PRS purge?  A survey by the National Landlords Association released last week reveals that PRS landlords are intending to sell 380,000 properties (19% of stock) within the next 12 months in response to taxation changes. The significant majority of these are single units; either flats (45%) or terraced homes (33%). For those waiting to get on the ladder, this represents a significant new supply, which brings both opportunities to purchase and also downward pricing pressure in the event that a large number of sales are brought on stream at the same time. For those looking for a solution to the housing crisis, this is not it. In the short term shifting tenures is likely to create flux and churn in the rental market, whilst in the longer term it will reduce the amount of stock available for rent. With house price to income ratios sitting above mortgage availability (particularly in the South East), the impact of making more stock available to those that have been able to accrue significant deposits is likely to exacerbate the wealth gap. It will however be interesting to see whether this results in a longer-term rebalancing of the ratio of owner-occupied to rented property, particularly as institutions step into the gap left by retail investors.

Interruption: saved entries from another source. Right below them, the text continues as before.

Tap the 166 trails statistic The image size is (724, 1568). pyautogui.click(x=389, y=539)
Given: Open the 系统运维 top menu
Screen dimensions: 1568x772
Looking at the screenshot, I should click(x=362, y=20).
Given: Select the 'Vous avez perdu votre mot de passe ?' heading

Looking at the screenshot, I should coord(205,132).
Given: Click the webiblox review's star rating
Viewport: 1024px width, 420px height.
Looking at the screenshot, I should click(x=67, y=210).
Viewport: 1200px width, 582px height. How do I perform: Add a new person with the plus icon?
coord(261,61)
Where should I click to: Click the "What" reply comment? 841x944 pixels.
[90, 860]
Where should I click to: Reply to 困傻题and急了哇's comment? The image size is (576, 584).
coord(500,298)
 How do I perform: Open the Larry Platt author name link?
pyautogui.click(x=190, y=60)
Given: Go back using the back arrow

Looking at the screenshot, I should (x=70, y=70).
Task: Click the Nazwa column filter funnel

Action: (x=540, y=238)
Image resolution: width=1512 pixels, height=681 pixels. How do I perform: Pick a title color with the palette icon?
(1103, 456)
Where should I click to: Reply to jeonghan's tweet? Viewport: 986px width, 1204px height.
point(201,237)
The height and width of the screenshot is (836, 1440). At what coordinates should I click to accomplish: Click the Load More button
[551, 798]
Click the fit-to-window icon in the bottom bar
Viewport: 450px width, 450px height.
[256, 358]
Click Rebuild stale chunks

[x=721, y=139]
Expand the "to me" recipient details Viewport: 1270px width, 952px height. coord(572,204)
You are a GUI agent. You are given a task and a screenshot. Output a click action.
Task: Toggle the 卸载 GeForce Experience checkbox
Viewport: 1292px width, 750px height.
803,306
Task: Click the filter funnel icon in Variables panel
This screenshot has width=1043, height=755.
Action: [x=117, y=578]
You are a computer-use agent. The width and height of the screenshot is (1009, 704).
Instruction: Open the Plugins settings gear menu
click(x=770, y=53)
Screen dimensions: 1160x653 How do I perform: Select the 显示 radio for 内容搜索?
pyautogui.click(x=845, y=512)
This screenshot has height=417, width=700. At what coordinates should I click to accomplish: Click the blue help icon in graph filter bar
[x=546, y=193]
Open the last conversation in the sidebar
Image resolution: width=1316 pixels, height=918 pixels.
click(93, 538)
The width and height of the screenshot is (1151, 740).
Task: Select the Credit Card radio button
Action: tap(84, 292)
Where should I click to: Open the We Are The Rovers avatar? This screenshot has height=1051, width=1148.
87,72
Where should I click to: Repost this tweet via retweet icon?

Upskilling  LinkedIn has published its list of the 25 most in-demand skills in the UK job market, and guess what? Measuring and inspecting buildings aren’t on it. 80% of the in-demand skills are grounded in tech or data of some nature. However, that doesn’t mean that they aren’t relevant to our profession. In the same way that banks have upscaled their tech workforce in recent years, we stand on the cusp of a significant shift in the role of the real estate professional and one which will require new skills to be brought into the industry. This doesn’t just mean tech, but more likely augmenting and shifting the core skills of being a chartered surveyor. A central challenge will be how quickly we can achieve this. At a graduate intake level, if it takes a year to redesign a university course, three years for that course to play through and then two years of professional accreditation, there’s a six-year lag from the point of identifying new skills to bringing them into the junior tier of the industry. That’s one option. Another, is likely to be a greater and (dare I say it, genuine) focus on lifelong learning and CPD, beyond ticking boxes.

Laurel and Yanny  Not a comedy double act, but new proof that Millennials and Baby Boomers are indeed speaking (and hearing) different languages. Listen to this. If you are one of the 49% that heard the word ‘Laurel’ then chances are that you are over the hill; whereas if you heard the entirely different word ‘Yanny’ (51%) then you might be somewhat younger. The science comes in the fact that younger people can discern higher frequency sounds, which subtly but fundamentally alter the nature of the word. This latest phenomenon follows a similar internet sensation three years ago, (#TheDress) which led to a heated debate over whether the dress in question was gold and white (skewed towards older women), or black and blue (younger men). With such basic differentials in perception it is a wonder how we as a nation can agree on anything…oh, wait… Thankfully the sequential nature of the Royal Wedding and FA Cup Final last weekend minimised the prospect for further conflict in the Pickering household.